- [Working data]
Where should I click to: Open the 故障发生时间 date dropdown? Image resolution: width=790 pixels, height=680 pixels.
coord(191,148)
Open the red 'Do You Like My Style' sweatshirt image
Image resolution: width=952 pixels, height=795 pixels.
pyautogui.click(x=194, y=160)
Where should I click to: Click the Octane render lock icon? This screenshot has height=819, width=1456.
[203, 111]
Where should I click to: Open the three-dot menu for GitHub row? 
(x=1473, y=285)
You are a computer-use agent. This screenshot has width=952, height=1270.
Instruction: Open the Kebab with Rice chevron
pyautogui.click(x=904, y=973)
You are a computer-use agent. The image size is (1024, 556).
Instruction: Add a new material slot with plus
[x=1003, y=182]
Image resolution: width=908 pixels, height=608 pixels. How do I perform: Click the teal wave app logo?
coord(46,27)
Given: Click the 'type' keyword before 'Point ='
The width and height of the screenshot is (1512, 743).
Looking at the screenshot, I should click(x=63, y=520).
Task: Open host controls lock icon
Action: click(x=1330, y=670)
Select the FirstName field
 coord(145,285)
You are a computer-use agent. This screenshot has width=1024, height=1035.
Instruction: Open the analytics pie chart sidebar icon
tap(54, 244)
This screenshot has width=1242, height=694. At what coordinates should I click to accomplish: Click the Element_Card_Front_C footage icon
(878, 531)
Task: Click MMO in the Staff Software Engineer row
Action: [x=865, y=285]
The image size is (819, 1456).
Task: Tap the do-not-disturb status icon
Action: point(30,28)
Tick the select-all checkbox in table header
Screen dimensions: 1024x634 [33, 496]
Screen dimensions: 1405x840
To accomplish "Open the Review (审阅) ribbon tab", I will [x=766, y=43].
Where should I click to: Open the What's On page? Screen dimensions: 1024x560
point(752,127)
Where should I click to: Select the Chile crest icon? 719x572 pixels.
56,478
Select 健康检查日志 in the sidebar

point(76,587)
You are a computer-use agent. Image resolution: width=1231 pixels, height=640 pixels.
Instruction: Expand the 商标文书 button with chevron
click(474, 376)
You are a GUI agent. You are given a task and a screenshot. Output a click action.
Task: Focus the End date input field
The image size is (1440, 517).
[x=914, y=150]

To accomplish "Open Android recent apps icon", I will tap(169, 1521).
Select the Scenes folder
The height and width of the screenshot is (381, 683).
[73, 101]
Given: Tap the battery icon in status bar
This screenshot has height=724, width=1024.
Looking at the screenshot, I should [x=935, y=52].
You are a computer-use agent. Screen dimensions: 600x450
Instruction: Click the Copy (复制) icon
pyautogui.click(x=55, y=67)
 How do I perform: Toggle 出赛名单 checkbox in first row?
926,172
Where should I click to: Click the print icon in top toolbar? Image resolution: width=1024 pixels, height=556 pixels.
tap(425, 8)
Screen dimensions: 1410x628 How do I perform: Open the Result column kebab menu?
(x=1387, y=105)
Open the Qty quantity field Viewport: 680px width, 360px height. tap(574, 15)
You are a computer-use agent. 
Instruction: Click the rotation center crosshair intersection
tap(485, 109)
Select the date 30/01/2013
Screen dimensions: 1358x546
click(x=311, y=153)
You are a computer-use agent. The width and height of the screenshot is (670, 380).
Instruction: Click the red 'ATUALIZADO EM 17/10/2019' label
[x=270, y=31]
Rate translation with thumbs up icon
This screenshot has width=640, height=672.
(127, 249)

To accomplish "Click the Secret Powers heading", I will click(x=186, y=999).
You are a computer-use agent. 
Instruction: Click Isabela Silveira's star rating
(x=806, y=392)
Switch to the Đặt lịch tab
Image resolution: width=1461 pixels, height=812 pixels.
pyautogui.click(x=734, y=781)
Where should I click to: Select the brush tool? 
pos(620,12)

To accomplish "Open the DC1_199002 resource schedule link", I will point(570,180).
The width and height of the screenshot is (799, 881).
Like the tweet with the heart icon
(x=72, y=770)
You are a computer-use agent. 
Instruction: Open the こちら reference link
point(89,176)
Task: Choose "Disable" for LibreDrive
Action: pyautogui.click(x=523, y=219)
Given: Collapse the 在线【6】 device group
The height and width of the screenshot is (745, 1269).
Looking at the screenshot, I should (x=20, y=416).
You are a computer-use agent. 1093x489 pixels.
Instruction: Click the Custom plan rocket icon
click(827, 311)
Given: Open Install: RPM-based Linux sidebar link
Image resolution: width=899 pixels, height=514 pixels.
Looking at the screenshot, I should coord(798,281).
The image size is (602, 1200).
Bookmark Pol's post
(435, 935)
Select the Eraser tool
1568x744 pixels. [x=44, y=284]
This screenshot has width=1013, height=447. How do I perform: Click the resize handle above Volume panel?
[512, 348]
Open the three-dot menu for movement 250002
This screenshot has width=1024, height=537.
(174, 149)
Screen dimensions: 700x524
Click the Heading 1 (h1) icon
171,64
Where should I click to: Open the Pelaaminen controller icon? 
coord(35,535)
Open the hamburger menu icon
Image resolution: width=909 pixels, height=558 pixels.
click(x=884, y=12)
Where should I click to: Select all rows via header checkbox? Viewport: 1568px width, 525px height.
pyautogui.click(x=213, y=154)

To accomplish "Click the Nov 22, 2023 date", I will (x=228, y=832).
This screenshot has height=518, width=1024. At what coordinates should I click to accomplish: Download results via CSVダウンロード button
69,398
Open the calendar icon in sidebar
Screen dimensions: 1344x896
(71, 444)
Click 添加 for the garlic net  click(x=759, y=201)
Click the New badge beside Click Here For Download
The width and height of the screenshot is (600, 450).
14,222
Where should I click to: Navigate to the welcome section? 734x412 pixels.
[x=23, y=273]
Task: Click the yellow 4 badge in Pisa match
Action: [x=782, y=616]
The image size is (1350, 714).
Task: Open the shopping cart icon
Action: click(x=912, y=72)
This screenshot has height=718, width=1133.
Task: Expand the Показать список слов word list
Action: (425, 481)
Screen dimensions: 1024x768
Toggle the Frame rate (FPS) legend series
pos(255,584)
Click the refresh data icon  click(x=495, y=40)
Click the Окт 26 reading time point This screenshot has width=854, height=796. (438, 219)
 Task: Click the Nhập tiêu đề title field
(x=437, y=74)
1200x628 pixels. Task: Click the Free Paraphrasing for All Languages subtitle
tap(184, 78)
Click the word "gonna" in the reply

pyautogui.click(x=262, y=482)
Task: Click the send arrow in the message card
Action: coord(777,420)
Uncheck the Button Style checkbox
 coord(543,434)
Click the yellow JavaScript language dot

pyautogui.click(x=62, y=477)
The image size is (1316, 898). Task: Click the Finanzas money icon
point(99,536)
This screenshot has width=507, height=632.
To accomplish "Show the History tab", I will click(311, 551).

- [What is required]
I need each line from the listing where the word "computer" occurs.

- [Answer]
You are a computer-use agent. This screenshot has width=952, height=1270.
You are a computer-use agent. The image size is (1024, 556).
You are a computer-use agent. This screenshot has width=1024, height=1035.
You are a computer-use agent. Image resolution: width=1231 pixels, height=640 pixels.
You are a computer-use agent. Screen dimensions: 600x450
You are a computer-use agent. 
You are a computer-use agent. The width and height of the screenshot is (670, 380).
You are a computer-use agent. 
You are a computer-use agent. 
You are a computer-use agent. 1093x489 pixels.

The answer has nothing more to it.